Background: Infants with congenital heart defects (CHD) have increased risk of morbidity and mortality. Little is known about racial/ethnic differences in timing of death during childhood. Our intent was to investigate racial/ethnic differences in mortality for CHDs during specific time periods in childhood.
Methods: Texas Birth Defect Registry data were used for a retrospective cohort study with 30,015 singleton infants with a CHD, born January 1, 1999, to December 31, 2007, to non-Hispanic (NH) white, NH-black, or Hispanic women. Texas Birth Defect Registry data were linked to Texas death records to ascertain death. Kaplan-Meier survival probabilities and multivariable Cox-proportional hazard ratios (HRs) and 95% confidence intervals (CIs) were calculated.
Results: NH-blacks and Hispanics with specific CHDs had increased mortality during the postneonatal period and early childhood. NH-blacks had increased postneonatal mortality compared with NH-whites for transposition of the great arteries (HR = 2.4; 95% CI, 1.5-4.0), pulmonary valve atresia without ventricular septal defect (HR = 4.1; 95% CI, 1.7-9.7), Ebstein's anomaly (HR = 8.6; 95 CI, 1.2-61.1), hypoplastic left heart syndrome (HR = 2.1; 95% CI, 1.2-3.7), coarctation of the aorta (HR = 2.1; 95% CI, 1.2-3.5), ventricular septal defect (HR = 2.1; 95% CI, 1.6-2.8), and atrial septal defect (HR = 1.4; 95% CI, 1.1-1.8). Hispanics had increased postneonatal mortality risk for tetralogy of Fallot (HR = 2.0; 95% CI, 1.1-3.5). Racial/ethnic increases in mortality risk were also observed during infancy and childhood.

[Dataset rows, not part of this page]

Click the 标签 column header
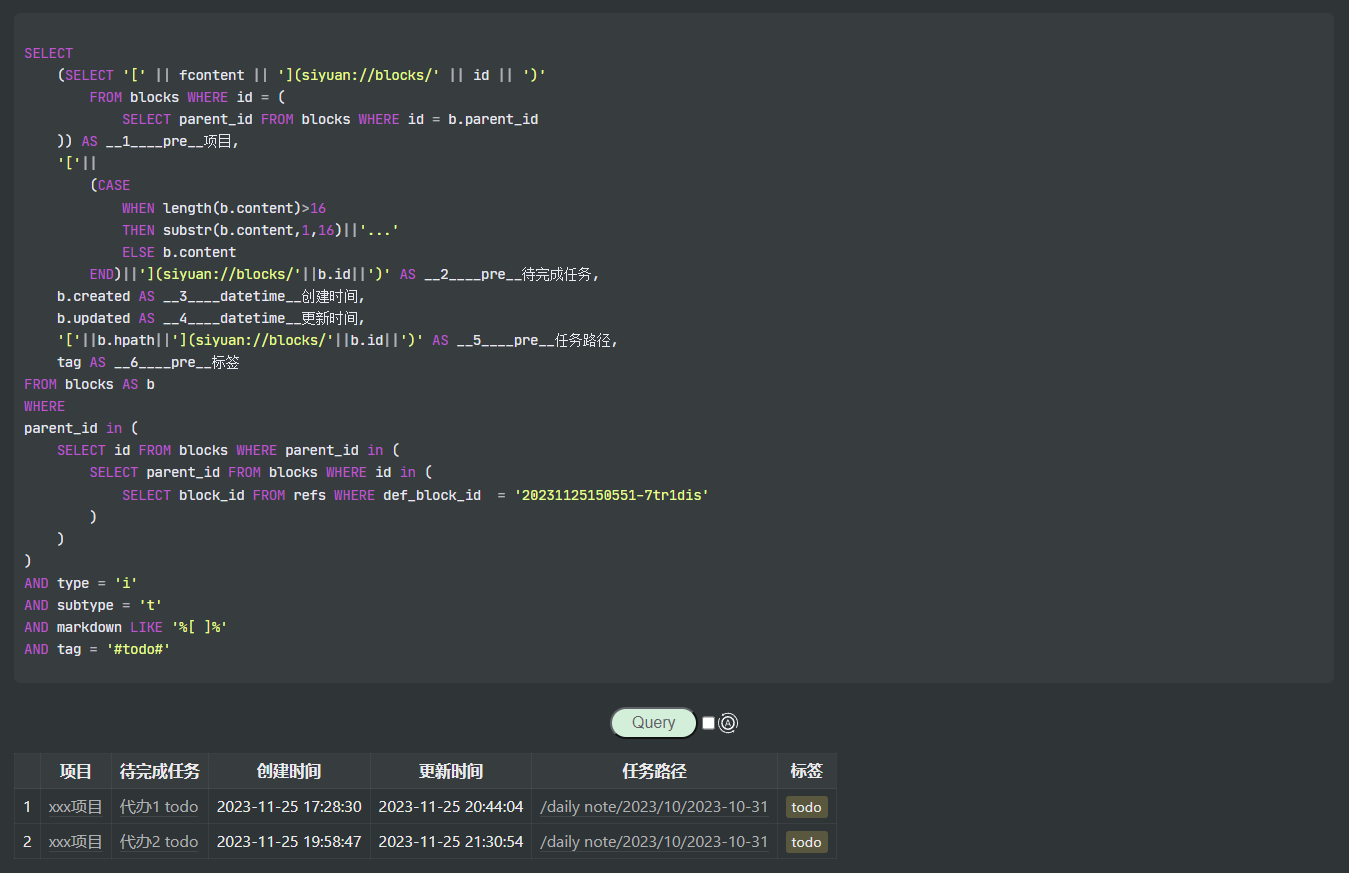 [806, 771]

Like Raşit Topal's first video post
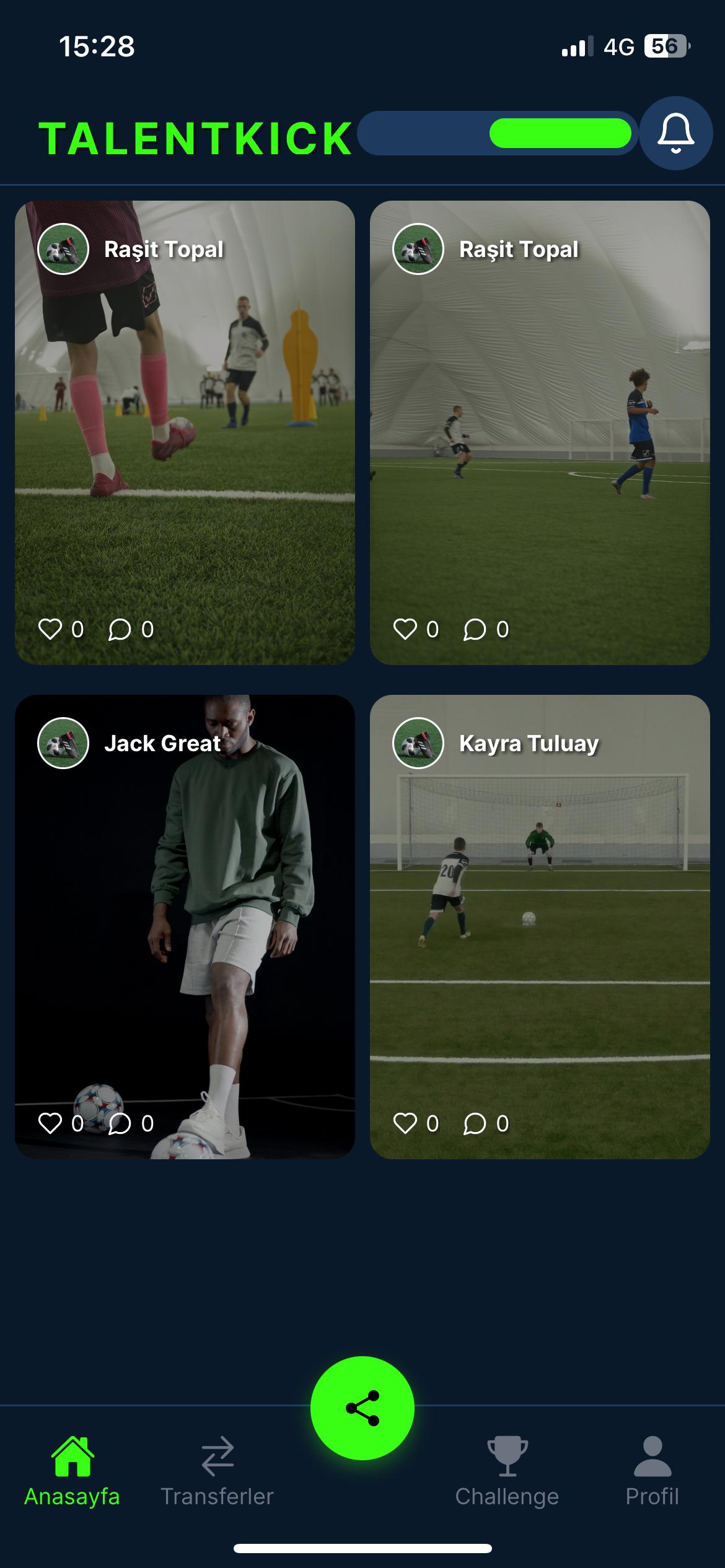[50, 629]
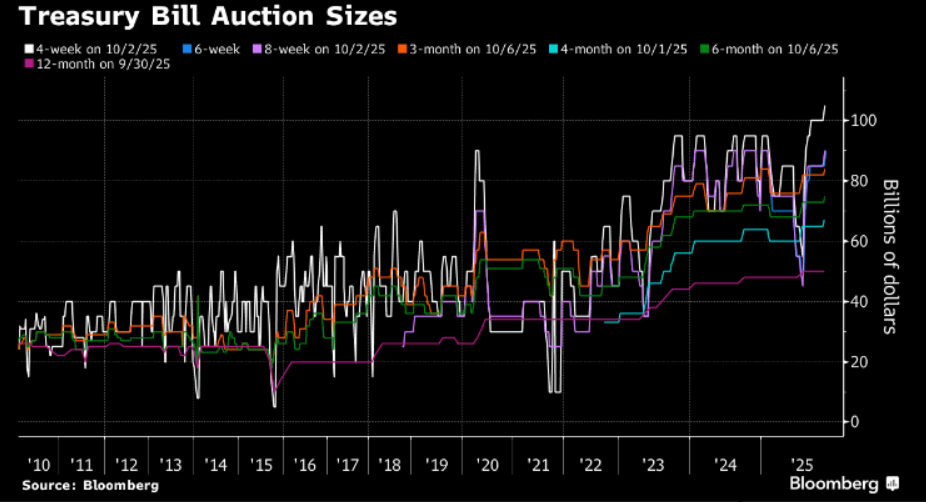Viewport: 926px width, 502px height.
Task: Click the "Source: Bloomberg" text
Action: [88, 485]
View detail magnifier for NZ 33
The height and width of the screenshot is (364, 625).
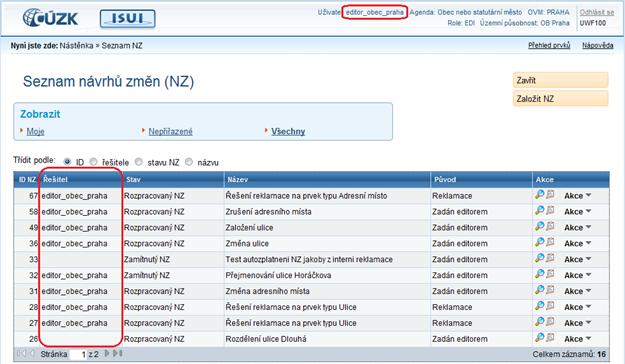pyautogui.click(x=539, y=259)
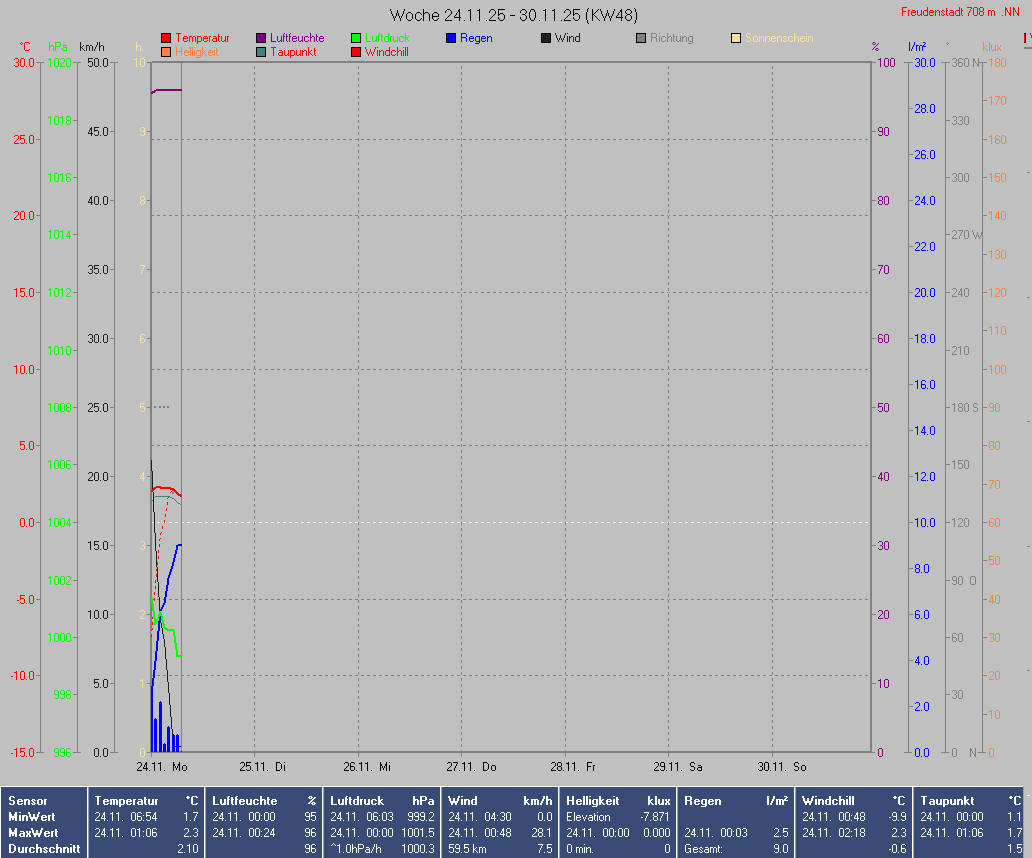Click the blue Regen legend square
1032x858 pixels.
click(451, 38)
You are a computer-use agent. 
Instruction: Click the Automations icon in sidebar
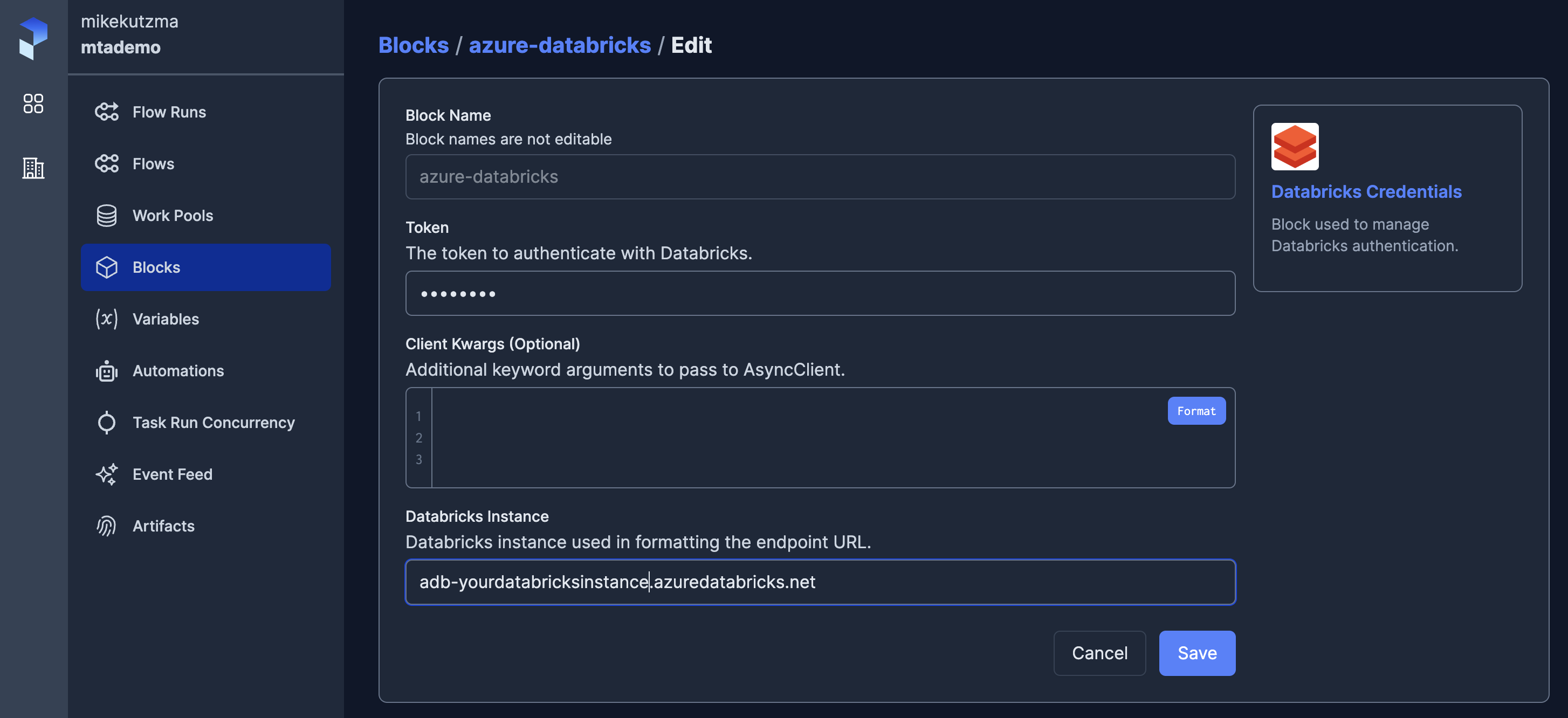point(106,371)
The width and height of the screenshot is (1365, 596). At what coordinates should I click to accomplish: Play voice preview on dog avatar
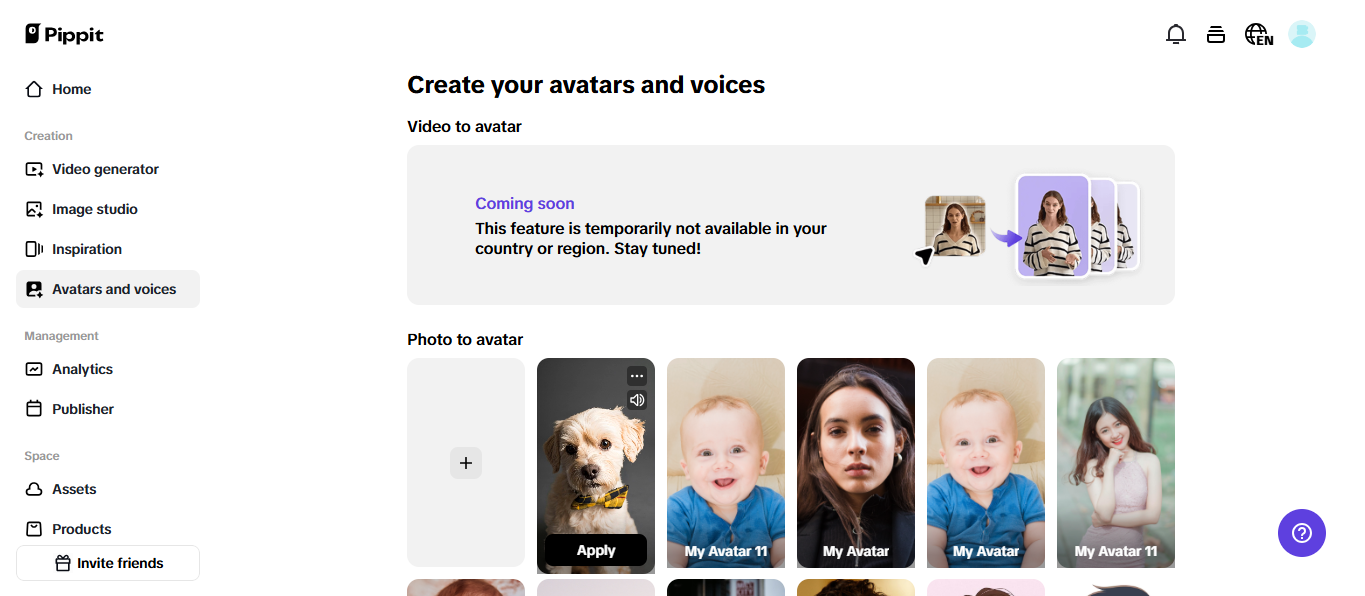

Conclusion: Racial/ethnic differences in mortality were most notably observed during the postneonatal period and early childhood. Future studies should assess factors associated with this disparity in mortality risk for infants with CHDs.
Keywords: childhood; congenital heart defects; ethnicity; infant; mortality; race; survival.